### [Exercise task 1]
Reproduce the part of the Hadoop thread from "How I can get" up to and including "mapper has read.", word for word.
### [Exercise task 2]
Answer these from the Hadoop thread:
(a) To get the file path, what type must the result of context.getInputSplit() be cast to?
(b) With the old API, which method does the thread use to read the file name?
(c) In a streaming job, what do the dots in "mapred" parameter names turn into?
### [Exercise task 3]
According to the Hadoop thread, why does the Python streaming mapper read the variable 'map_input_file' and not 'map.input.file'?

### [Excerpted text]
[Start]

How to get the input file name in the mapper in a Hadoop program?
How I can get the name of the input file within a mapper? I have multiple input files stored in the input directory, each mapper may read a different file, and I need to know which file the mapper has read.
Solution 1:
First you need to get the input split, using the newer mapreduce API it would be done as follows:
context.getInputSplit();
But in order to get the file path and the file name you will need to first typecast the result into FileSplit.
So, in order to get the input file path you may do the following:
Path filePath = ((FileSplit) context.getInputSplit()).getPath();
String filePathString = ((FileSplit) context.getInputSplit()).getPath().toString();
Similarly, to get the file name, you may just call upon getName(), like this:
String fileName = ((FileSplit) context.getInputSplit()).getPath().getName();
Solution 2:
Use this inside your mapper :
FileSplit fileSplit = (FileSplit)context.getInputSplit();
String filename = fileSplit.getPath().getName();
Edit :
Try this if you want to do it inside configure() through the old API :
String fileName = new String();
public void configure(JobConf job)
{
filename = job.get("map.input.file");
}
Solution 3:
If you are using Hadoop Streaming, you can use the JobConf variables in a streaming job's mapper/reducer.
As for the input file name of mapper, see the Configured Parameters section, the map.input.file variable (the filename that the map is reading from) is the one can get the jobs done. But note that:
Note: During the execution of a streaming job, the names of the "mapred" parameters are transformed. The dots ( . ) become underscores ( _ ). For example, mapred.job.id becomes mapred_job_id and mapred.jar becomes mapred_jar. To get the values in a streaming job's mapper/reducer use the parameter names with the underscores.
For example, if you are using Python, then you can put this line in your mapper file:
import os
file_name = os.getenv('map_input_file')

[End]

### [Record list]

[Start]

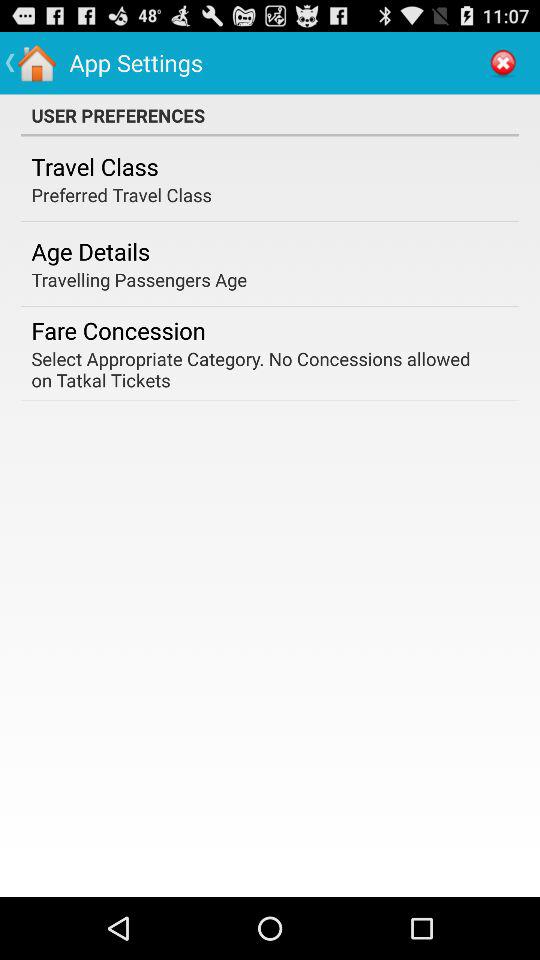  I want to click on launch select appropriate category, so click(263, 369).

[End]
[Start]

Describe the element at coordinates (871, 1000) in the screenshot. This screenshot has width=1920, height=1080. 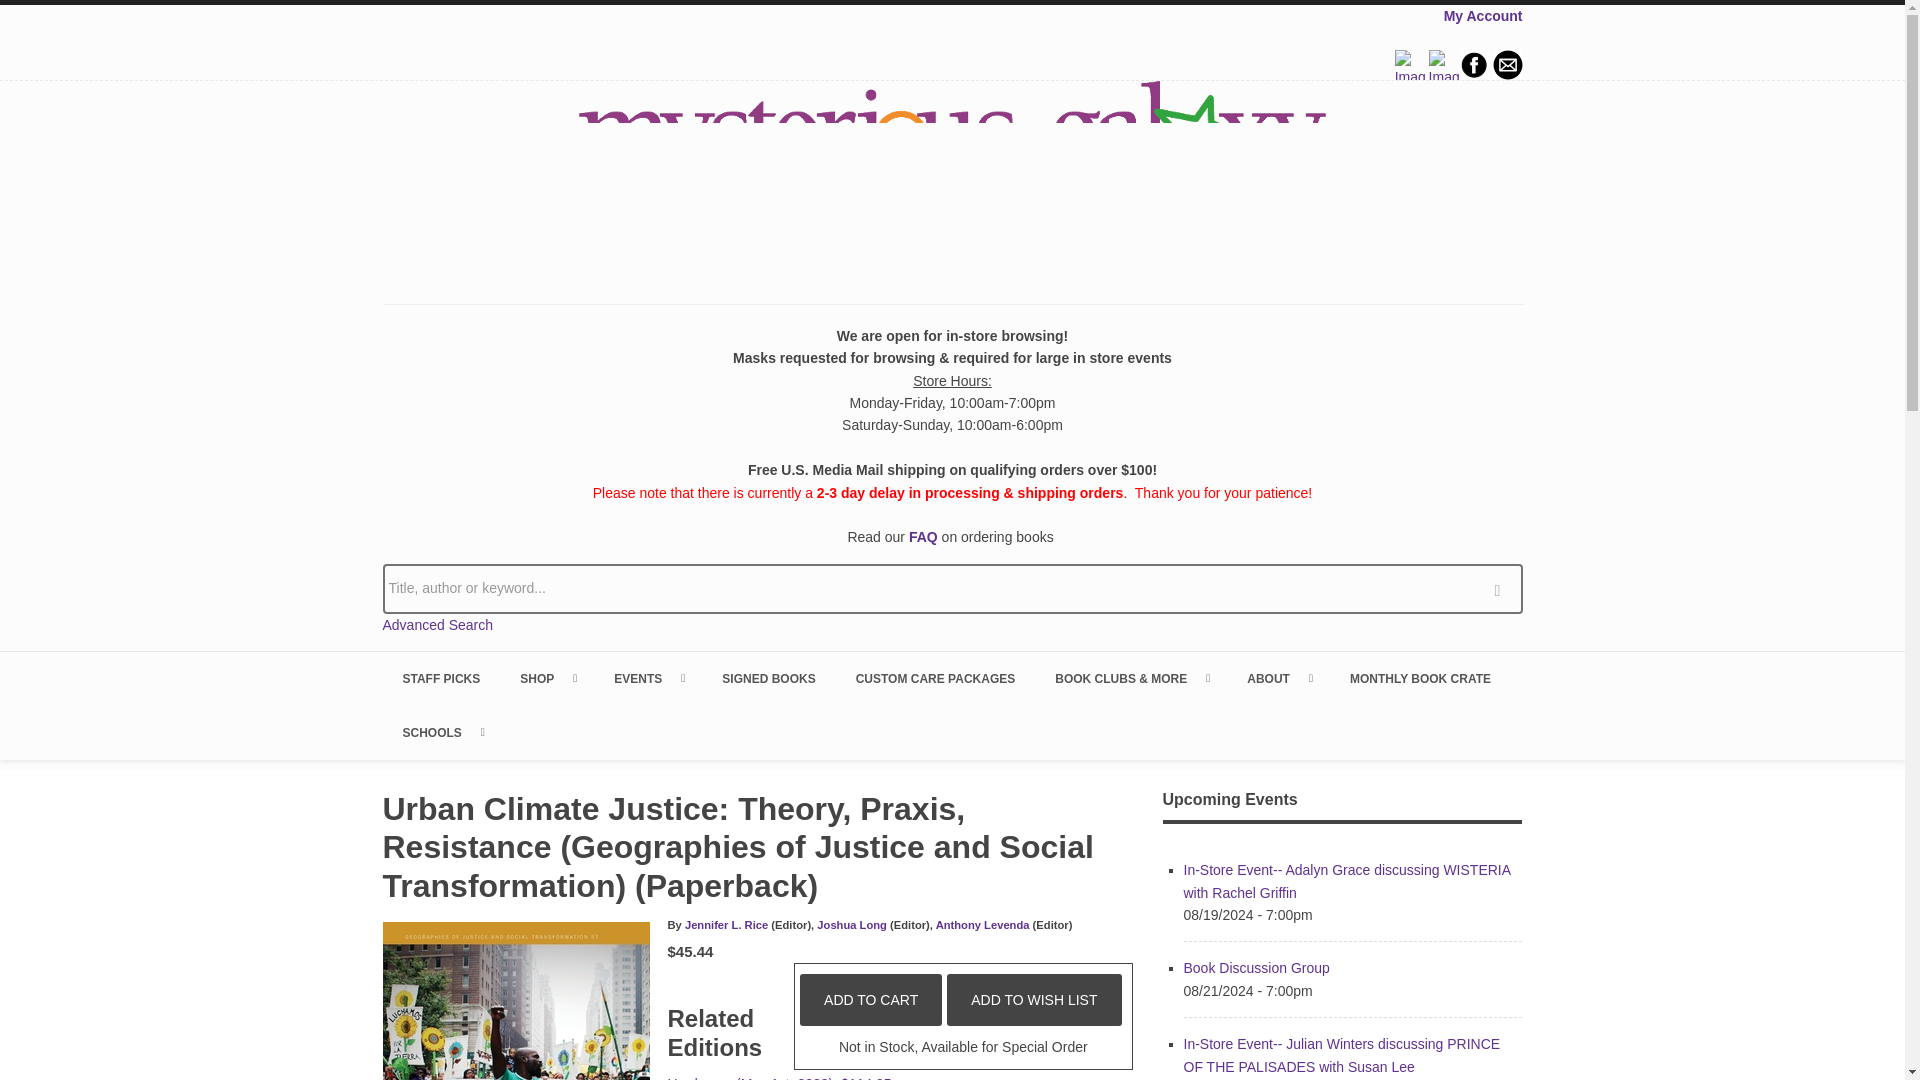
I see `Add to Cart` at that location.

[End]
[Start]

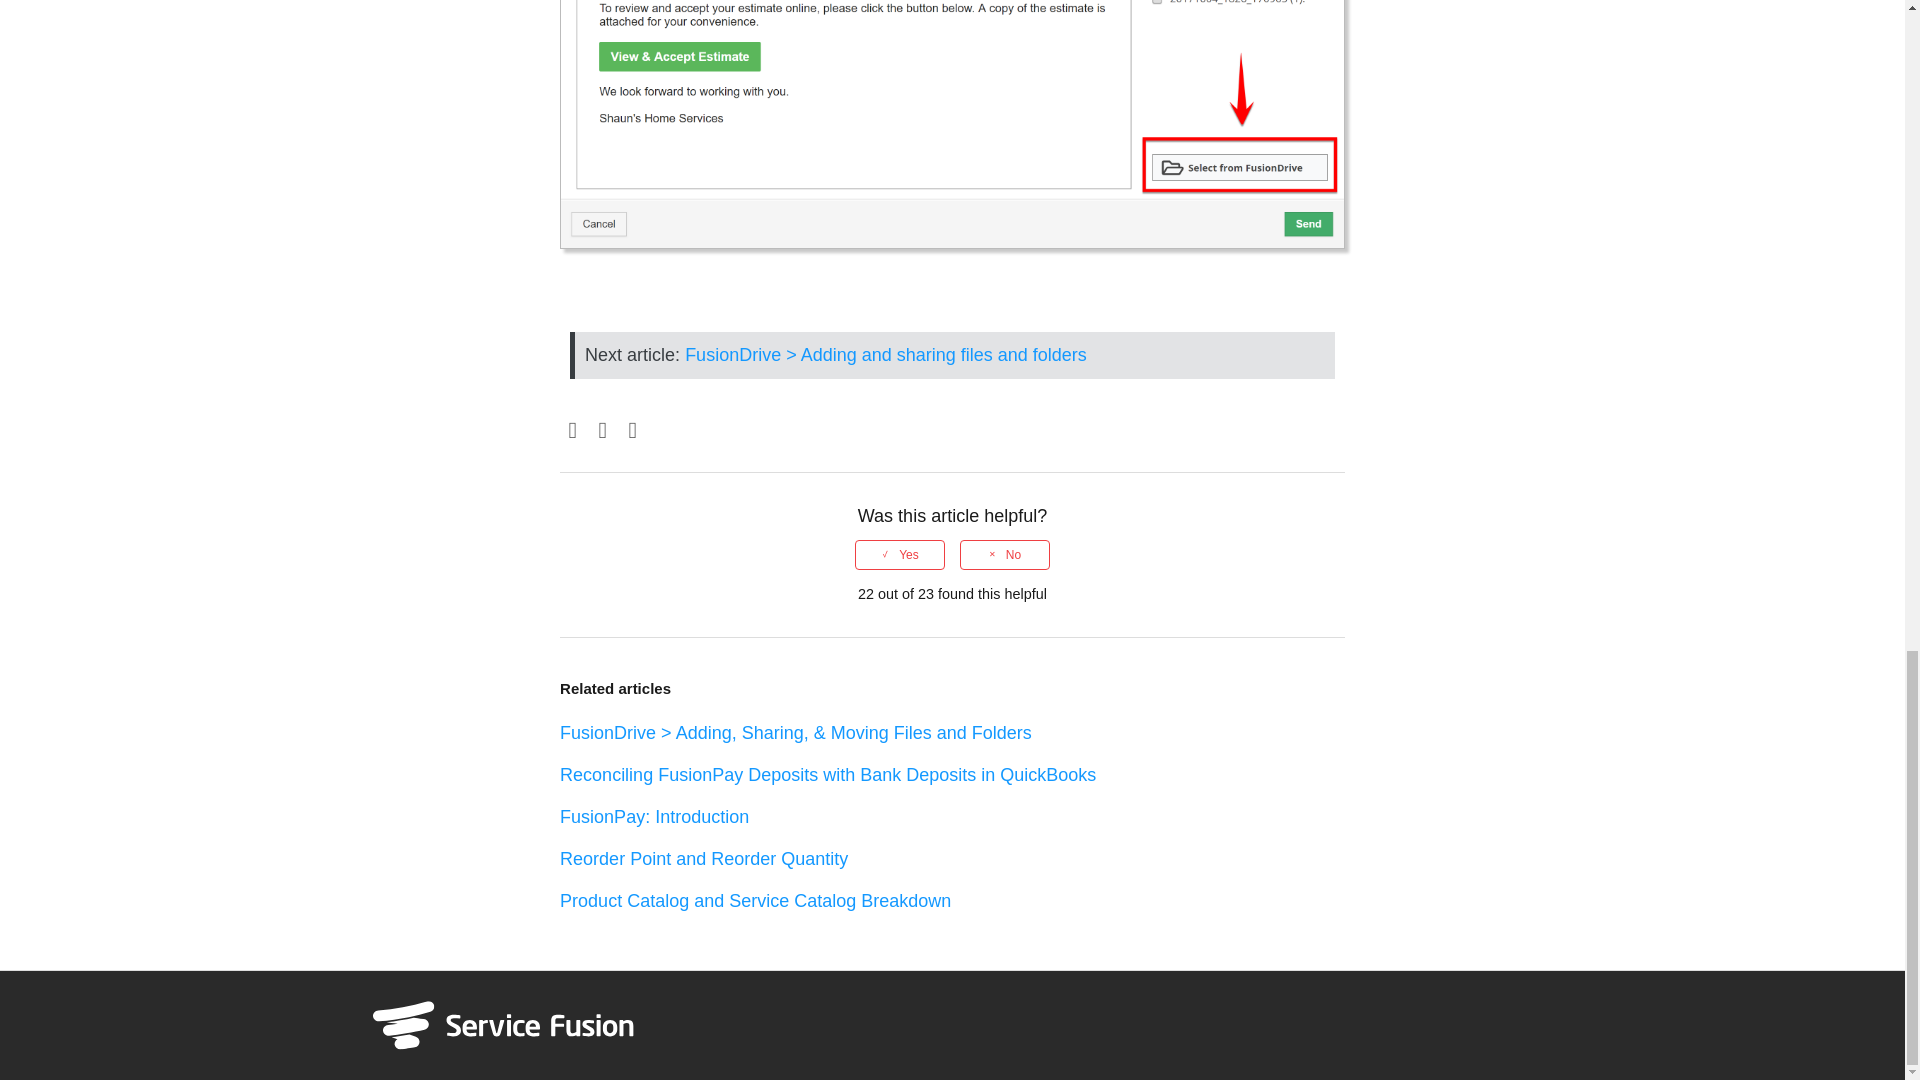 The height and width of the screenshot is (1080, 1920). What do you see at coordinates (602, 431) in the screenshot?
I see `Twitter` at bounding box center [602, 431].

[End]

### [Exercise answer 1]
How I can get the name of the input file within a mapper? I have multiple input files stored in the input directory, each mapper may read a different file, and I need to know which file the mapper has read.

### [Exercise answer 2]
(a) FileSplit.
(b) configure(JobConf job), by calling job.get("map.input.file").
(c) Underscores.

### [Exercise answer 3]
When a streaming job runs, the dots in the names of the "mapred" parameters become underscores. To get these values in a streaming mapper or reducer, you must use the names with underscores, so map.input.file is read as map_input_file.